21 Jun 2017

Study probes complementary and alternative medicine use for bowel disease

Dr Raffi Luber, co-
author on a study of
IBD & CAM therapy
by Anne Crawford

Physicians treating patients for inflammatory bowel diseases (IBD) are occasionally asked about the use of complementary and alternative medicines (CAMs) but often have limited knowledge of the therapies and can be quick to dismiss their efficacy.

A study by researchers in the Department of Gastroenterology at the Alfred Hospital has reviewed the available evidence for the most commonly used and discussed CAMs so informed advice can be offered to patients wanting to know about them.


The study was supervised by Professor Peter Gibson, Head of Gastroenterology at the Alfred and Central Clinical School, who worked with Gastroenterology Clinical Research Fellow Dr Raphael Luber, in conjunction with researchers at the Beth Israel Deaconess Medical Center in Boston, Massachusetts.

“Physicians traditionally know little about the realm of CAMs, despite the immense popularity among our patients. This review aimed to demystify this area by presenting the commonly used CAMs in IBD, their available evidence or lack thereof, in order to help us guide our patients,” Dr Luber said.

Published in the journal ‘Gastroenterology’, the review found that more than half of patients with IBD have used CAMs at some stage of their disease although they often did not divulge this to their treating doctor, fearing a negative response. Most gastroenterologists however, believed that CAMs could be used to supplement the treatment of IBD. The most commonly used CAMs include probiotics, herbs, vitamins, fish oil and mind-body techniques such as acupuncture.

The review found that few studies had evaluated the therapies, and many of these had small sample sizes or were uncontrolled. It comments that it is challenging to design rigorous, randomised, placebo-controlled trials within this field, partly due to problems of quality control for herbal preparations and adequate blinding for mind-body interventions.

It includes a long list of therapeutic substances found in a Google search that claim efficacy in patients with IBD – ranging from Vitamin C to oxygen therapy to yogurt enemas. Most had little or no evidence, it found. Tables of randomised controlled trials are included.
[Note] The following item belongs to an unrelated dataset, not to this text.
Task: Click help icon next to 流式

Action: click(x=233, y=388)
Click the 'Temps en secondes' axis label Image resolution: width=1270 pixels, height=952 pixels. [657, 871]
Some of the more common CAMS are discussed in more detail. In brief:
  • Marijuana, used more commonly in patients with IBD than in the general population, may reduce symptoms but there was no evidence that it positively alters the disease course and, with associated unpredictable psychoactive effects, the researchers could not recommend its use to treat IBD. More data from clinical trials are needed.
  • Curcumin, the major active ingredient of turmeric, could be considered as a supplementary treatment in select patients with mild to moderate ulcerative colitis, and as supplementary therapy for patients currently in remission on optimised mesalamine.
  • Although there were biologic mechanisms by which fish oil could reduce inflammation and positive results from animal studies, there have been insufficient findings from large studies of patients that fish oil maintains remission in patients with ulcerative colitis (UC) or Crohn’s disease (CD). At best, fish oil could be regarded as a supplement that at least does no harm.
  • Some herbs warranted further study. Promising herbs include aloe vera, which was found 12 years ago to provide convincing benefits, without side effects, to patients with active UC in a good quality study.
  • Probiotics, most commonly bacteria and/or yeast, are ubiquitous in gastroenterology practice and are the most-used complementary therapy by patients with IBD. Little is known about the mechanisms of beneficial effects of probiotics, but these are likely to be immunomodulatory and anti-inflammatory. The evidence suggests some probiotics may have an adjunct role in patients with UC, but not CD.
  • Acupuncture and moxibustion, traditional Chinese medicine techniques using respectively needles and heat therapy and herbs, have had impressively positive results from human studies but these carry multiple limitations. Evidence-based clinical application should be restricted to patients receiving no other therapy, who are unwilling or unable to be treated with conventional agents.
  • Patients with IBD have higher rates of anxiety and depression. There are links between psychologic stress and IBD flares. But while cognitive therapies including relaxation programs, psychodynamic therapies, hypnosis, yoga and comprehensive mind-body programs increase quality of life, psychological benefits and in some cases reduce symptoms such as pain in patients with UC or CD, the strategies have few effects on disease activity itself.
  • Mild to moderate exercise programs provide multiple benefits to patients with IBD with at least mild inflammation. Exercise does not appear to have detrimental effects on disease activity.
The paper urges physicians to explore the use of CAMs with their patients and ensure that they are used safely, although with the caveat never as an alternative or replacement for accepted and well-studied medical therapies. Further research was needed to validate these approaches, it concluded.

Reference:
Cheifetz AS, Gianotti R, Luber R, Gibson PR. Complementary and Alternative Medicines Used by Patients With Inflammatory Bowel Diseases. Gastroenterology. 2017 Feb;152(2):415-429.e15. doi: 10.1053/j.gastro.2016.10.004. Epub 2016 Oct 12.